The View From the Hill at Twilight - Cover

The View From the Hill at Twilight

Copyright© 2018 by Janet Fremont

Prologue

Romantic Sex Story: Prologue - A girl with a seemingly impossible dream. Life is never what you think is mostlikely.

Caution: This Romantic Sex Story contains strong sexual content, including Ma/Fa   Consensual   Heterosexual  

The hilltop was fairly open, only a few sparse trees to block the view. There was just one large, very old maple right at the top, towering over anything else close by. The sun was just at the edge of the horizon but the thick clouds hid the orb itself, while still letting its fiery colors infect their edges. A little farther to the north the clouds were more gray with just the slightest touch of reddish orange but were often set off by flashes of distant heat lightning. It was a hot, damp July evening, high in the eastern Kentucky mountains. Perhaps the distant clouds promised the chance of a cooling thunderstorm before morning. The “red sky at night” of the distant clouds was probably a little far away to accurately predict good weather before the dawn. The wind had dropped with only the occasional slight zephyr to interrupt the damp heat. Fireflies were starting to rise from the grass, flashing their answers to the invitations of their mates on the ground below. Otherwise the world seemed still, frozen in a scene of relaxation rarely achieved in nature. Only the infrequent cry of a whippoorwill interrupted the silence of the evening.

Leaning back against the trunk of the huge maple was a pretty girl with blue eyes and long, corn silk blonde hair hanging loose about her shoulders. A slight smile ghosted across her face as she thought that the tree had been here before her great, great, great grandparents had moved into this part of the country. Its trunk was almost five feet across and it rose above anything nearby. Emily Letton was thirteen. She often came up here to just sit and think and liked to believe that in the distant past some young Cherokee girl had leaned against this same trunk when the tree was much smaller. There was a good chance she was right in her belief.

Emily could be found here most any time of year and many times of day. In fall when the dark clouds scudded across the open sky and the bright colored leaves rattled in the wind. In winter when often the surrounding hills were white with a soft blanket of snow. In spring when the leaves were just budding and violets and other spring flowers carpeted the surrounding land. On a sunny noontime or a cloudy afternoon. Sometimes as the sun was just rising, its rays spreading from the eastern peaks across the land. Even sometimes at night when the stars filling the sky seemed without number. But her favorite time was in summer at twilight, just before sunset. Then the breeze usually dropped, the air began to cool and the world began to settle for the night. From June through August fireflies began to rise from the grass and the occasional call of an owl or whippoorwill was all that disturbed the silence.

Emily had come up here frequently for a number of years. The view across the land was always lovely. And inspiring. To Emily the view wasn’t limited to the actual landscape but also included a view into herself and, sometimes, a view into her future.

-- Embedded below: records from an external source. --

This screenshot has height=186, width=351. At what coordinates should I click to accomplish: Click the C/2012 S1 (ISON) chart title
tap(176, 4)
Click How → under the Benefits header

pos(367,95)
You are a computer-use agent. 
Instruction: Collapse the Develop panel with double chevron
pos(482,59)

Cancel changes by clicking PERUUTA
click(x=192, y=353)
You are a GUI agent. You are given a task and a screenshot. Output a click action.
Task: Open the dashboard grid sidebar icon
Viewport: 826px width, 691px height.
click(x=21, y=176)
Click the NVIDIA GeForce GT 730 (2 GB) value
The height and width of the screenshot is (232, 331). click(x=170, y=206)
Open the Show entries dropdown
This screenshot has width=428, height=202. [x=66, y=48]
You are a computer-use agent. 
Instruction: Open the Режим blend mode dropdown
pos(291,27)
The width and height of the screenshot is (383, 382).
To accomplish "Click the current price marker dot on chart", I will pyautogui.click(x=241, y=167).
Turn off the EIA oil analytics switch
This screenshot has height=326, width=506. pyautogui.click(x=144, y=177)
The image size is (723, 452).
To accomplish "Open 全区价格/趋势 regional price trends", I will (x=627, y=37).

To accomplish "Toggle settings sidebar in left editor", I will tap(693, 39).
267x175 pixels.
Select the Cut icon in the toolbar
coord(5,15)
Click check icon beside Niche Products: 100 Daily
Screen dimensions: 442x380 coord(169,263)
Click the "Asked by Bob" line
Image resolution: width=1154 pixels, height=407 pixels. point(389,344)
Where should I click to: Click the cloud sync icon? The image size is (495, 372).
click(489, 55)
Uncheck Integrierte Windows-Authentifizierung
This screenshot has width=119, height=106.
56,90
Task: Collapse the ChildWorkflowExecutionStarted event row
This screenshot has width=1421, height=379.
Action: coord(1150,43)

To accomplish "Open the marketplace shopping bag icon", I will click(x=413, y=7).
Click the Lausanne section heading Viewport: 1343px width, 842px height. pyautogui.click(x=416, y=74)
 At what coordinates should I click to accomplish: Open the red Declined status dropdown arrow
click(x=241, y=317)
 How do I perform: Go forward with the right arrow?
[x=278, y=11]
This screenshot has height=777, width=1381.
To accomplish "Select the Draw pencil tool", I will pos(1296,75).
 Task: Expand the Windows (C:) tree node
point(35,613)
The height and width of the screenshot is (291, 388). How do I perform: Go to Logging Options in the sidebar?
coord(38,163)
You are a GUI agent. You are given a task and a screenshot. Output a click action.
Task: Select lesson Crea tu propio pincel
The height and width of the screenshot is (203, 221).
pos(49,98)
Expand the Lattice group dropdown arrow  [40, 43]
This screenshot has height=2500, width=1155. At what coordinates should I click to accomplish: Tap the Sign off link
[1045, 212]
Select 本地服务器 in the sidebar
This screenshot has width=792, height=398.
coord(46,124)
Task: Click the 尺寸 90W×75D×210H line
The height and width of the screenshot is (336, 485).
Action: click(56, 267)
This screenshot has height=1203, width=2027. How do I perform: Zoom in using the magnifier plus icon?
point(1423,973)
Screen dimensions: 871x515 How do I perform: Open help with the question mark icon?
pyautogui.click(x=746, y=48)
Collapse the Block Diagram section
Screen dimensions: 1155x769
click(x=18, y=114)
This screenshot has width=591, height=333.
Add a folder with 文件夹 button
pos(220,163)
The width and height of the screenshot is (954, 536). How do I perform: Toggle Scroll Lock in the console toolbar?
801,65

Sometimes her brother, John, seven years older, accompanied her to the hilltop but most often she came alone. Anytime she had a problem or a decision to make or any other big topic to consider, she found this place most conducive to serious thought. Lately she had been giving a lot of thought to her future. She was getting to an age where other girls she knew were beginning to talk about their future expectations, but theirs were far removed from her own. At thirteen most of the girls had begun to seriously notice boys. In this remote region most of the families had been around for generations and most of the girls thought they would be no different. Almost all were thinking about marriage to some local boy. Oh, not immediately, of course. They would wait until they were at least sixteen. Actually most would not get married until into their early twenties despite the stereotype of the Kentucky hill dwellers. Still, at thirteen, most were looking forward to a limited future. A couple were sure they would be great country singers and move to California or at least Nashville but most thought they would spend their lives in these hills.